Rechtliche Beurteilung

[4] Gegen dieses Urteil des Landesgerichts für Strafsachen Wien richtet sich der eine Verletzung im Recht auf ein faires Verfahren nach Art 6 MRK behauptende Antrag des Verurteilten auf Verfahrenserneuerung, welcher sich als offenbar unbegründet erweist.

[5] Voranzustellen ist, dass für einen nicht auf ein Urteil des EGMR gestützten Erneuerungsantrag alle gegenüber dem EGMR normierten Zulässigkeitsvoraussetzungen der Art 34 und 35 MRK sinngemäß gelten. Da Opfereigenschaft iSd Art 34 MRK nur anzunehmen ist, wenn der Beschwerdeführer substantiiert und schlüssig vorträgt, in einem bestimmten Konventionsrecht verletzt zu sein, hat auch ein Erneuerungsantrag deutlich und bestimmt darzulegen, worin eine Grundrechtsverletzung iSd § 363a Abs 1 StPO zu erblicken sei (RIS‑Justiz RS0122737 [T1, T17]).

[6] Nach ständiger Rechtsprechung des EGMR ist die Würdigung von Beweismitteln grundsätzlich den nationalen Gerichten vorbehalten. Der EGMR prüft lediglich, ob Beweisaufnahmen und Beweiswürdigung in einer Weise vorgenommen wurden, die das gesamte Verfahren unfair erscheinen lässt (RIS‑Justiz RS0120958, RS0105692; Grabenwarter/Pabel, EMRK6 § 24 Rz 69).

[7] Eine Verletzung der Begründungspflicht liegt aus dem Blickwinkel des Art 6 MRK nur bei willkürlichen oder grob unvernünftigen Urteils‑ oder Beschlussannahmen vor. Dies ist dann der Fall, wenn die Begründung eindeutig unzureichend oder offensichtlich widersprüchlich ist oder eindeutig einen Irrtum erkennen lässt (RIS‑Justiz RS0129981).

[8] Es ist – im Rahmen eines ohne vorherige Befassung des EGMR gestellten Antrags auf Erneuerung des Strafverfahrens – nicht Aufgabe des Höchstgerichts, seine Ansicht bezüglich der Relevanz jedes einzelnen Beweisantrags zum Ausdruck zu bringen. Es beurteilt bei der gegenständlichen Behauptung, dem Erneuerungswerber sei die Präsentation von seiner Entlastung dienenden Beweisen verweigert worden, vielmehr nur, ob die Beweisaufnahme insgesamt in einer Weise vorgenommen wurde, die das Strafverfahren unfair erscheinen lässt (RIS‑Justiz RS0105692 [T12]).

[9] Mängel in diesem Sinn behauptet der Antrag nicht einmal. Vielmehr wiederholt er bloß das Berufungsvorbringen ohne substantielle Auseinandersetzung mit der Begründung des Berufungsgerichts und zieht auf Basis eigenständiger Erwägungen die Ausführungen des Berufungsgerichts zur Glaubwürdigkeit von Zeugenaussagen und zur Unglaubwürdigkeit der Verantwortung des Angeklagten in Zweifel (vgl RIS‑Justiz RS0106588 [T9]), womit er jenseits der genannten Kriterien die Beweiswürdigung bekämpft. Dazu dient der angesprochene Rechtsbehelf gerade nicht.

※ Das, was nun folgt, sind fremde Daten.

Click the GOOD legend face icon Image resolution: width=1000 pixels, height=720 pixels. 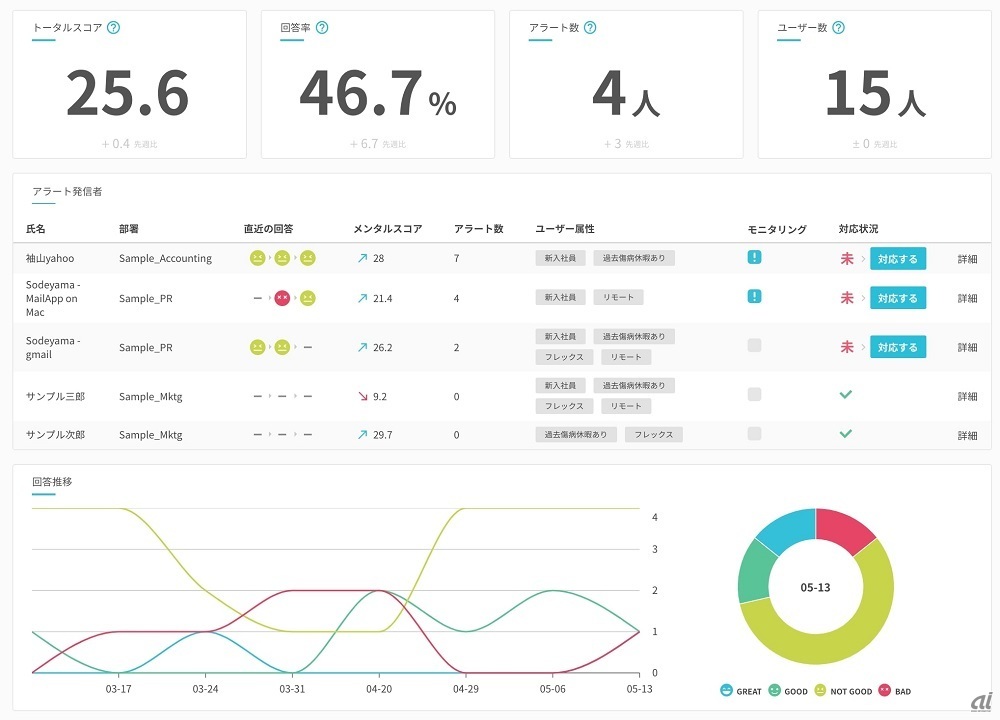coord(775,691)
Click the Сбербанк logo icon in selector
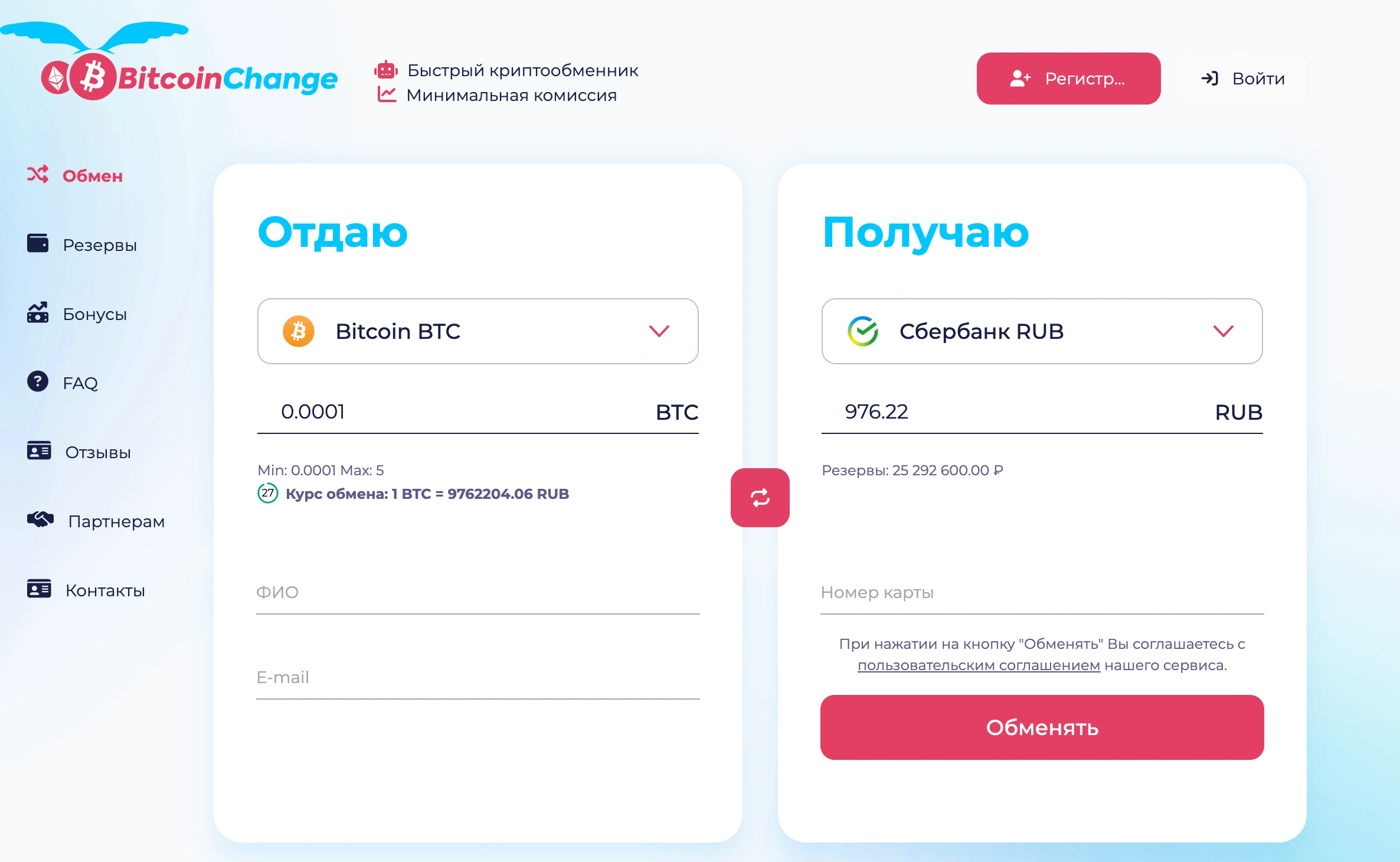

[10] Die Behandlung von Erneuerungsanträgen bedeutet nämlich nicht die Prüfung nach Art einer zusätzlichen Beschwerde‑ oder Berufungsinstanz. Sie beschränkt sich vielmehr auf die Prüfung der reklamierten Verletzung eines Rechts nach der MRK oder einem ihrer Zusatzprotokolle (vgl RIS‑Justiz RS0124359, RS0126458, RS0129606 [T2, T3]).

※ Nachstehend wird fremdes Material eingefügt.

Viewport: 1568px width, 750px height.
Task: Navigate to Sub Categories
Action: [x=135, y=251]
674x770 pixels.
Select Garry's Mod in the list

[11] Mit der Bezugnahme auf in erster Instanz gestellte Beweisanträge verfehlt der Verurteilte im Übrigen schon mangels Ausschöpfung des Rechtswegs sein Ziel (RIS‑Justiz RS0122737 [T13]). Er hat nämlich weder in seiner Berufung Nichtigkeit nach § 281 Abs 1 Z 4 StPO geltend gemacht noch im Rahmen des Berufungsverfahrens Beweisanträge gestellt (vgl Hinterhofer/Oshidari, Strafverfahren Rz 6.46).

[12] Soweit der Erneuerungsantrag eine Verletzung des Art 6 Abs 2 MRK behauptet, verkennt er, dass der Zweifelsgrundsatz (in dubio pro reo) dann zum Tragen kommt, wenn nach eingehender Würdigung der Beweise objektiv vernünftige Zweifel am Vorliegen von für die Schuld‑ oder Subsumtionsfrage entscheidenden tatsächlichen Umständen gegeben sind (vgl Lendl, WK‑StPO § 258 Rz 36). Damit wird aber keine negative Beweisregel geschaffen, die das erkennende Gericht dazu verpflichtet, sich bei mehreren denkbaren Schlussfolgerungen durchwegs für die dem Angeklagten günstigste Variante zu entscheiden. Vorliegend versucht die Argumentation des Erneuerungswerbers erneut bloß die Beweiswürdigung zu bekämpfen, ohne damit eine Verletzung des Grundsatzes der Unschuldsvermutung des Art 6 Abs 2 MRK begründet darzulegen.

[13] Der Antrag auf Erneuerung des Strafverfahrens war daher bei nichtöffentlicher Beratung als offenbar unbegründet zurückzuweisen (§ 363b Abs 2 Z 3 StPO).